Challenges in measuring and understanding biological noise

Abstract

Biochemical reactions are intrinsically stochastic, leading to variation in the production of mRNAs and proteins within cells. In the scientific literature, this source of variation is typically referred to as 'noise'. The observed variability in molecular phenotypes arises from a combination of processes that amplify and attenuate noise. Our ability to quantify cell-to-cell variability in numerous biological contexts has been revolutionized by recent advances in single-cell technology, from imaging approaches through to 'omics' strategies. However, defining, accurately measuring and disentangling the stochastic and deterministic components of cell-to-cell variability is challenging. In this Review, we discuss the sources, impact and function of molecular phenotypic variability and highlight future directions to understand its role.
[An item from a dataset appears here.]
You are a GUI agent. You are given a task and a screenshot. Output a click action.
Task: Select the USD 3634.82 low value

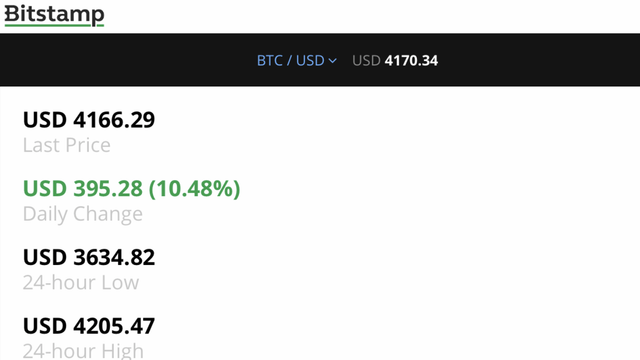coord(89,257)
Fig. 1. Regulatory features controlling noise

Promoter sequence, number of transcription factor (TF) binding sites (TFBS), number of transcriptional start sites (TSS), enhancer elements, RNA polymerase II (RNAPII) loading, DNA methylation, nucleosome positioning, histone modifications, Polycomb repressive complex binding, miRNAs, nuclear export of mRNA and ribosome binding are features that modulate noise.

Fig. 2. Regulation of noise forms single gene and coupled variability.
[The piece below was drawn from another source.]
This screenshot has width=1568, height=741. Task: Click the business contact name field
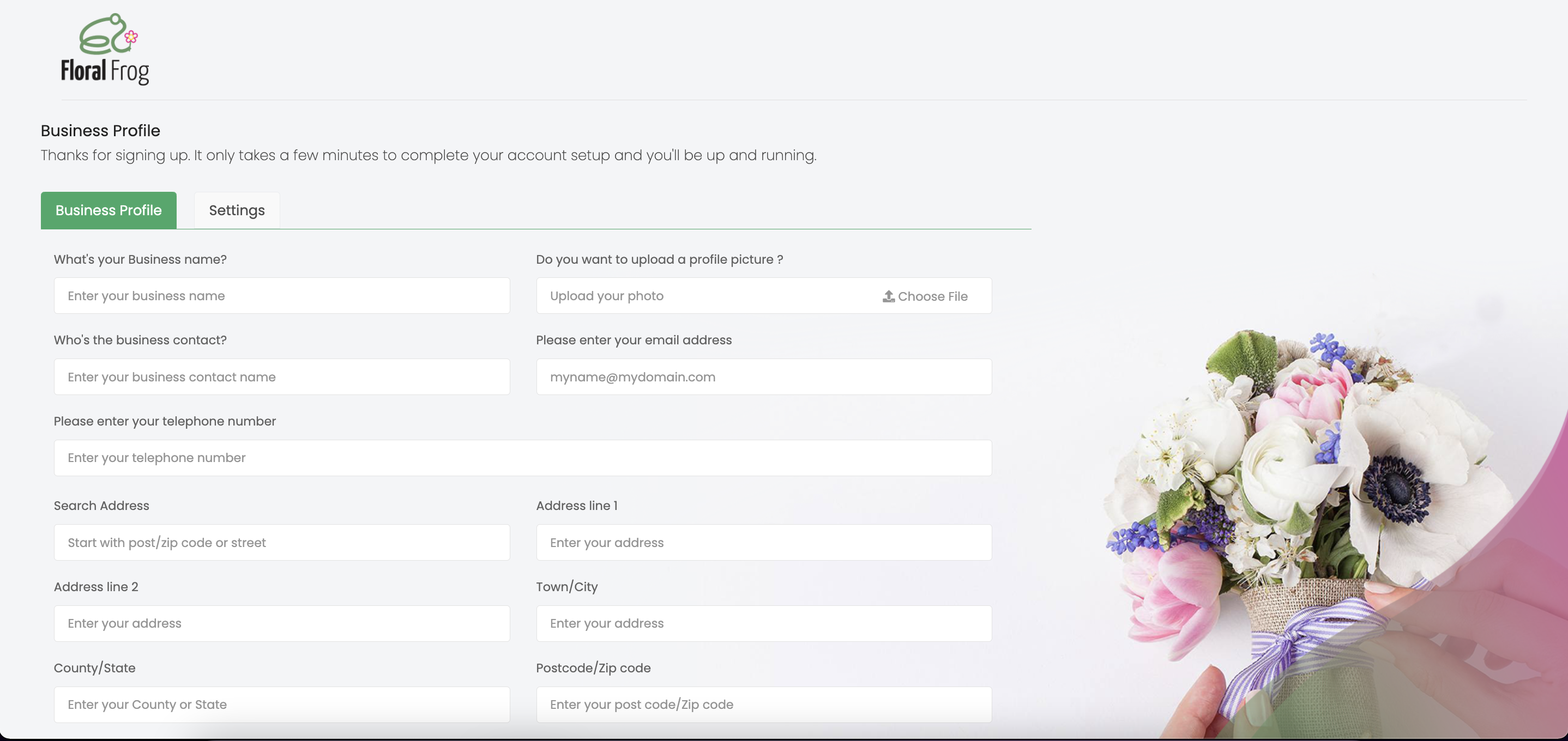click(x=281, y=376)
Left hand side: Noise and regulatory mechanisms that control noise lead to molecular phenotypic variability in mRNA and protein abundance. Right hand side: Structured variability can be detected across multiple levels of co-variation between genes.

Fig. 3. Variability versus mean expression relationship.

Gene expression was profiled in serum grown mESCs using (A) scRNA-Seq and (B) smFISH of selected genes. The blue line indicates the variability versus mean expression relationship as expected from a Poisson generative process. The red points in (A) represent gene-specific variability and mean expression measures calculated across single mESCs. Black points indicate these measures calculated across pool-and-split technical control samples, where variability is purely technical. Variability is plotted versus mean expression using a log-log scale. While genes in the technical samples approximately follow a Poisson trend (black points), biological cell-to-cell variability induces over-dispersion in the single-cell samples (red points). The measures of variability are: variance (first column), Fano factor (variance/mean expression, second column) and CV² (variance/mean expression squared, third column).

Fig. 4. The role of biological noise in cellular systems

(Top) From left to right: schematic of mouse embryonic development from the 4-cell stage to E4.5. Cell colours indicate gene expression strength. Heterogeneous expression at the 4-cell stage induces commitment to form extra-embryonic lineages or pluripotent cells. These pluripotent cells at E3.5 show high expression heterogeneity forming the inner cell mass (ICM). Cells rearrange to form the epiblast and primitive endoderm at E4.5. (Middle) Within a population of immune cells (e.g. dendritic cells, Th cells), a sub-population either shows higher response strength or induces the production of cytokines such as Il2 or Ifnβ. These early responders induce activation of surrounding cells via paracrine signalling and self-stimulation via autocrine signalling. (Bottom) Stochasticity in expression introduces non-genetic heterogeneity that supports the adaptation of cancerous cells. Cancer progresses to form a collection of cells with divergent expression patterns. This phenotypic heterogeneity leads to fractional killing during treatment and cancer recurrence.